「読むこと」をテーマに、自身の読書体験、おすすめの本などについて、作家・小手鞠るいさんが語ります。
子どものころに読んで、激しいショックを受け、夜も眠れなくなり、しかし、こわいもの見たさで何度も何度も読みかえしてしまい、読みかえすたびに、背中をぞくぞくさせていた、世にも恐ろしいお話。
井上靖の著した「補陀落渡海記」はわたしにとって、忘れえぬ「命の物語」である。
子どものころにはどんな本で読んだのか、記憶には残っていない。
大人になってから読んだのは『楼蘭』という短編集(新潮文庫版)の中に収められている一編だった。
もともとは単行本『洪水』の中に収録されていて、この本の刊行は昭和37年ということだから、わたしが6歳のときに発表された短編である。
もしかしたらわたしは、この単行本を町の図書館で借りて、読んだのかもしれない。
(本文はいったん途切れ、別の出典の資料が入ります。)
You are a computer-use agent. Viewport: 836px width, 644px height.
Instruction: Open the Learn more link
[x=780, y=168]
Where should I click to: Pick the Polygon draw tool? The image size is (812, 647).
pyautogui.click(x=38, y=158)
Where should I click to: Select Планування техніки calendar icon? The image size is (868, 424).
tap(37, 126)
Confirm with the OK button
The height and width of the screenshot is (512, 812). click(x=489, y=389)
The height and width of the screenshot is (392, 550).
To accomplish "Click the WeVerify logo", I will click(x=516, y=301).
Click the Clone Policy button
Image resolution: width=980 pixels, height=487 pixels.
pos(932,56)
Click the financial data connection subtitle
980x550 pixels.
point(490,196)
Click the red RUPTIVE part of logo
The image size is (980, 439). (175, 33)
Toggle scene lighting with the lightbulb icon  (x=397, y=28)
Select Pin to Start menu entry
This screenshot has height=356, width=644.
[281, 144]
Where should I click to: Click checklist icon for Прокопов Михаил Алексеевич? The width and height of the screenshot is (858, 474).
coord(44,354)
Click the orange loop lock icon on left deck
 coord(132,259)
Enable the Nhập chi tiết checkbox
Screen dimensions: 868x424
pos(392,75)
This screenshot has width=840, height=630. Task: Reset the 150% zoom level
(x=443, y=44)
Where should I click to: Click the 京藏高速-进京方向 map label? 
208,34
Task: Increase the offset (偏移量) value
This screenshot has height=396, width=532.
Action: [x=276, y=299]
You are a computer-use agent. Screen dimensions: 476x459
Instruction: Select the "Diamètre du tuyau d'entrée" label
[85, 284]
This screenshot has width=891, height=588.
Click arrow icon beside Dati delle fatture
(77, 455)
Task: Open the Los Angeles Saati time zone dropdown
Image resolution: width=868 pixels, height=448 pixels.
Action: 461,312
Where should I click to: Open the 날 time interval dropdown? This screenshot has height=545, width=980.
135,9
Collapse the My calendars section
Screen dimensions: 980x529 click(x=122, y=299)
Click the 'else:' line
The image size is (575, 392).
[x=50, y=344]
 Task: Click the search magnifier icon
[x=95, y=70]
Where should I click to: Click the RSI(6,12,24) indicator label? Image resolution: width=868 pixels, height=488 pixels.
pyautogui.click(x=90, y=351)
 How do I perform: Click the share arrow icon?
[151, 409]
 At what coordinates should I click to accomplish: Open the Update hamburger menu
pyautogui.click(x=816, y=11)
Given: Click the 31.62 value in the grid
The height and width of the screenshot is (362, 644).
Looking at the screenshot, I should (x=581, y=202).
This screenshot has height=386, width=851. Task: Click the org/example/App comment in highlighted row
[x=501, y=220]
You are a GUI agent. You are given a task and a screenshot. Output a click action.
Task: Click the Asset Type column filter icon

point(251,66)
学校の図書室には決して置かれていないような本を、当時のわたしは町の図書館で見つけては読んでいたから。
おそらく10代のときに初めて読んで以来、ふとしたときに思いだし、思いだすたびに読みかえしてきたから、かれこれ50年くらいのおつきあいになる。
このエッセイを書くために、ゆうべ、ふたたび読みかえしてみた。
前に読んだのはいつだったか、覚えていないものの、まあ、10年ぶりくらいだと言って間違いはないだろう。
やっぱりぞくぞくした。
「ぞくぞく」ということばを辞書で引くと(1)嬉しさに心が浮きたつさま。うきうき。(2)緊張や恐怖、嫌悪などで身のふるえをおぼえるさま。(3)寒さや病気などで悪寒の走るさま。と、解説されている。
子ども時代は明らかに(2)だったと思うし、その後も長きにわたって(2)だった。ただ、その度合いはうすまったり、深まったりしていたはずだ。緊張と恐怖と嫌悪の比率にも変化があったことだろう。
さて、ゆうべの「ぞくぞく」はと言えば、それはなんと(1)だったのである。
緊張、恐怖、嫌悪、もちろん悪寒も感じなかった。
そう、わたしの気持ちは喜びのあまり、浮きたった。うきうき、である。
ひとことで言うと、このお話は、ひとりのお坊さんが生きたまま海に放置され死に至る、という残酷きわまりない物語である。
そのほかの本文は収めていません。